### OBJECTIVE
Please copy the listing below word for word, leaving out the pictures.
::::
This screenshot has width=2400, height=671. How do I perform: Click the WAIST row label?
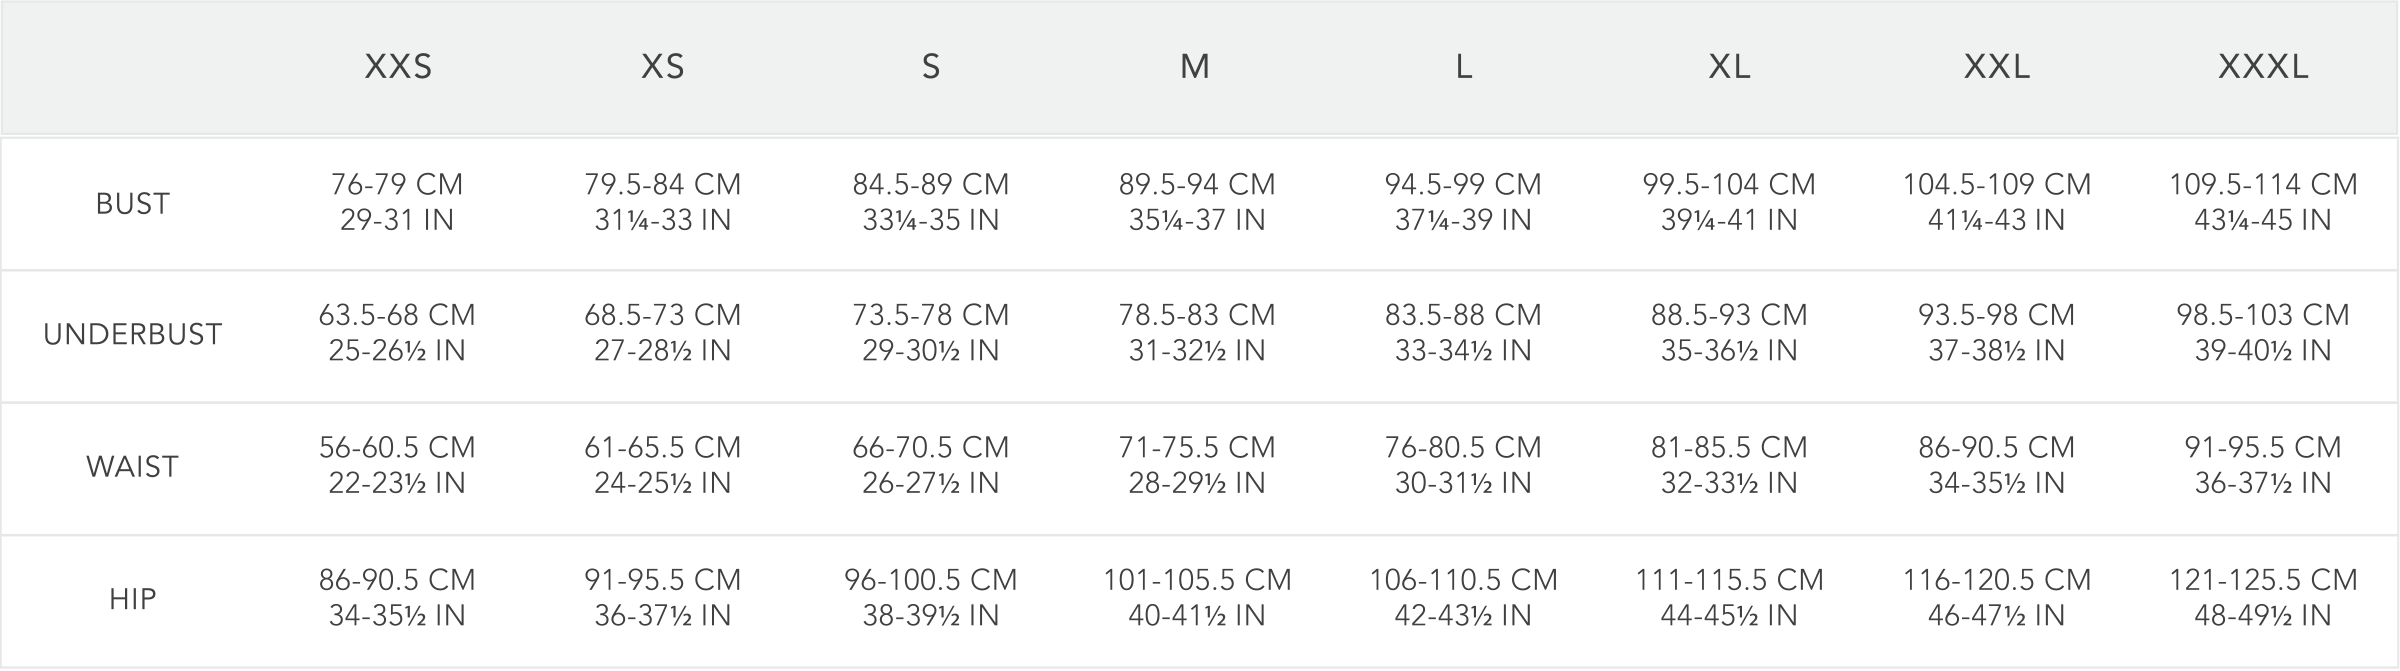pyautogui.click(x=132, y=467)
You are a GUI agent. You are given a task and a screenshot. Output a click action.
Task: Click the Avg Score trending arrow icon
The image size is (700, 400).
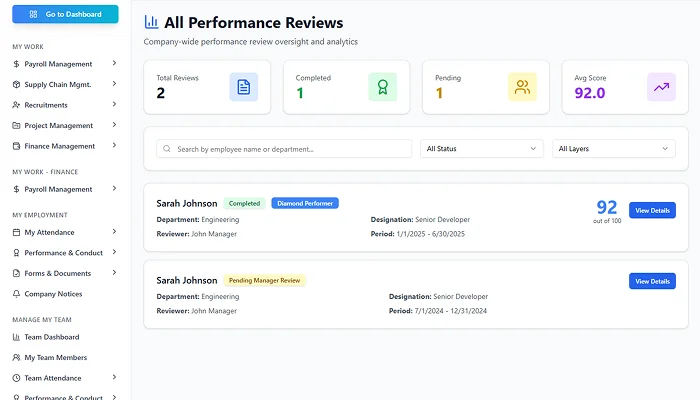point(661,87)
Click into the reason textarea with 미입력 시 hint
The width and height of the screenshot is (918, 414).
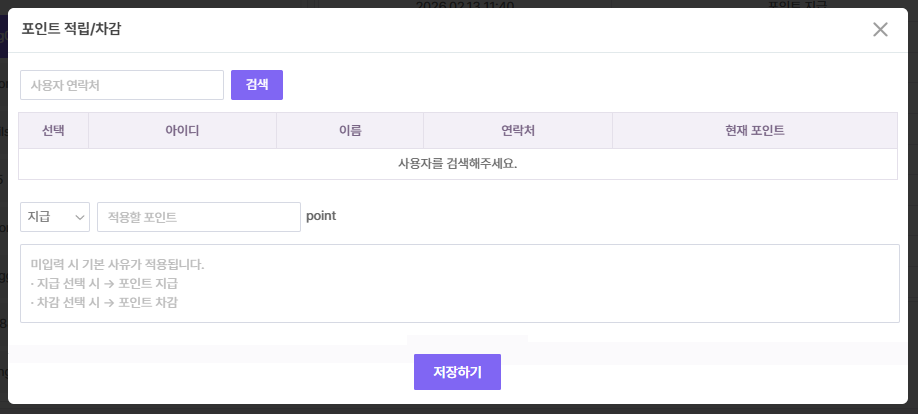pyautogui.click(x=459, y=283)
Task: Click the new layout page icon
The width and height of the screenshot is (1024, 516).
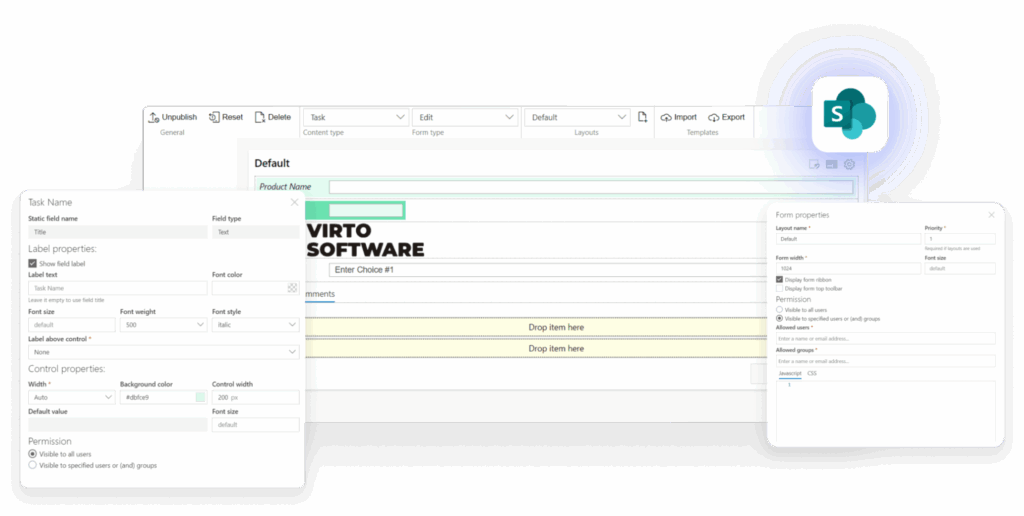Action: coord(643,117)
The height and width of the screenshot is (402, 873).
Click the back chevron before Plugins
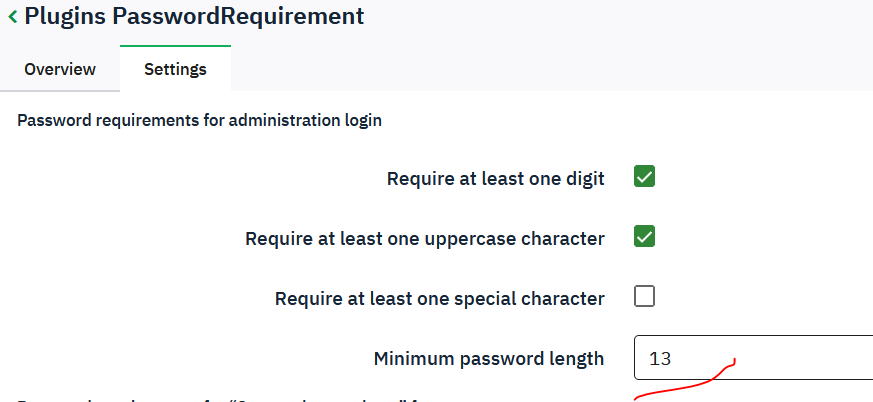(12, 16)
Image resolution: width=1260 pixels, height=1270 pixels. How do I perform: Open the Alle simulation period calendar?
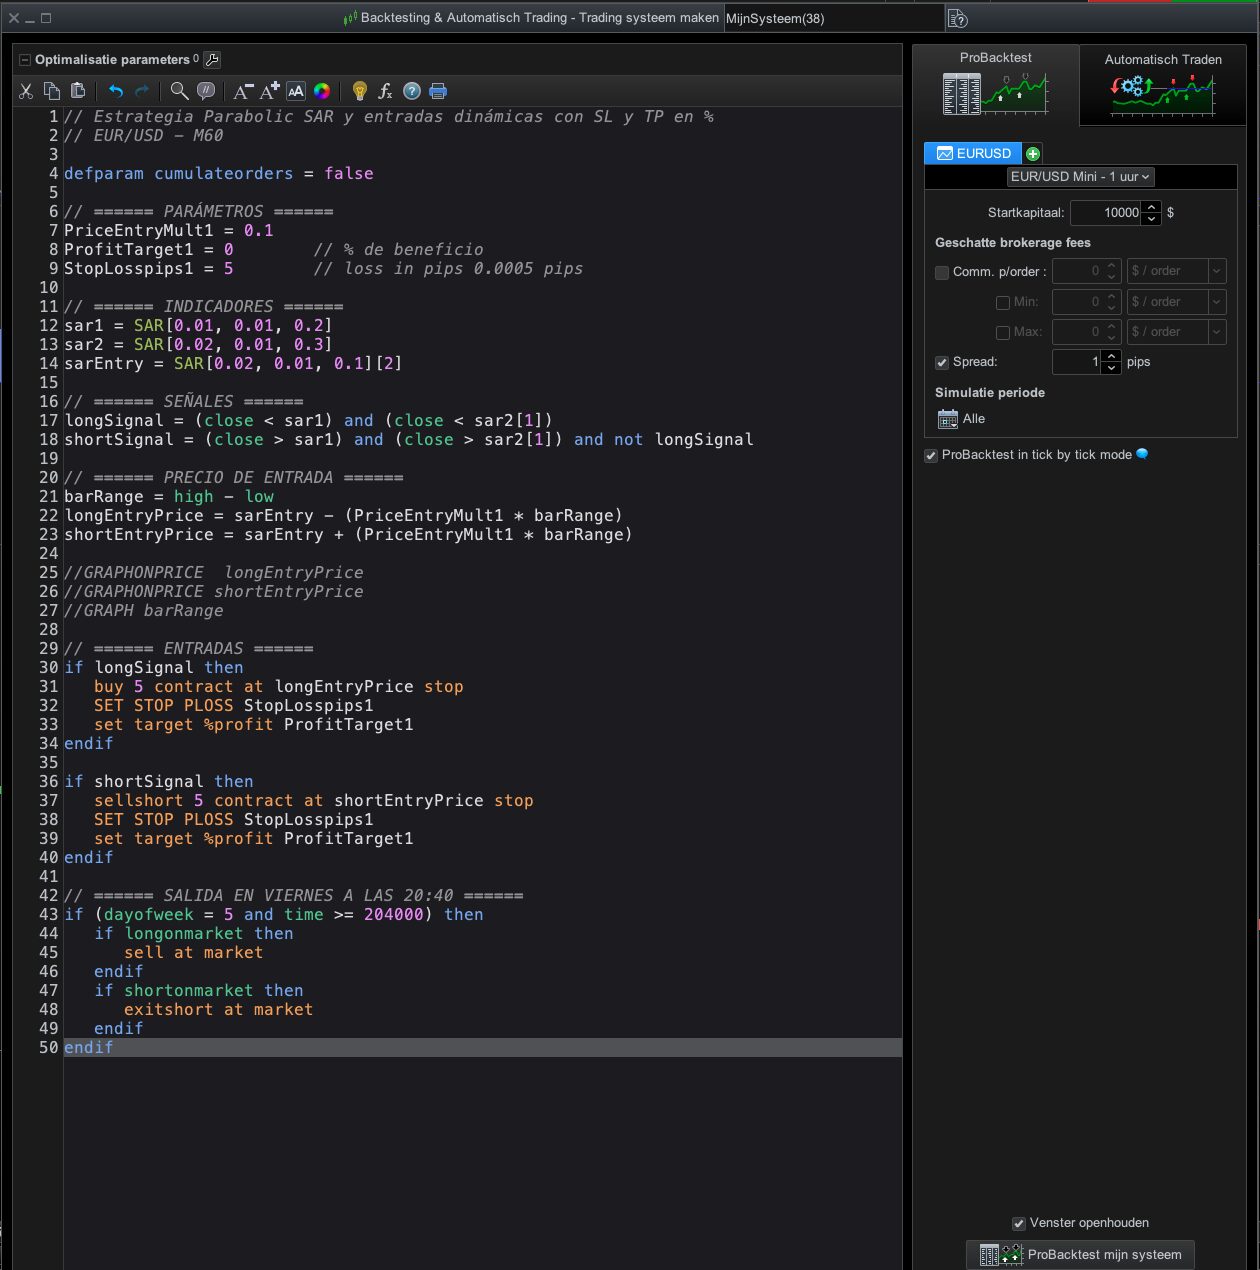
::::
### ANSWER IN FULL
This screenshot has width=2400, height=671. How do I perform: Click the WAIST row label?
pyautogui.click(x=132, y=467)
You are a GUI agent. You are given a task and a screenshot. Output a click action.
Task: Click the Avg Score trending arrow icon
The image size is (700, 400).
point(661,87)
Click into the reason textarea with 미입력 시 hint
The width and height of the screenshot is (918, 414).
pyautogui.click(x=459, y=283)
Task: Click the new layout page icon
The width and height of the screenshot is (1024, 516).
Action: coord(643,117)
The height and width of the screenshot is (402, 873).
Click the back chevron before Plugins
(12, 16)
Image resolution: width=1260 pixels, height=1270 pixels. How do I perform: Open the Alle simulation period calendar?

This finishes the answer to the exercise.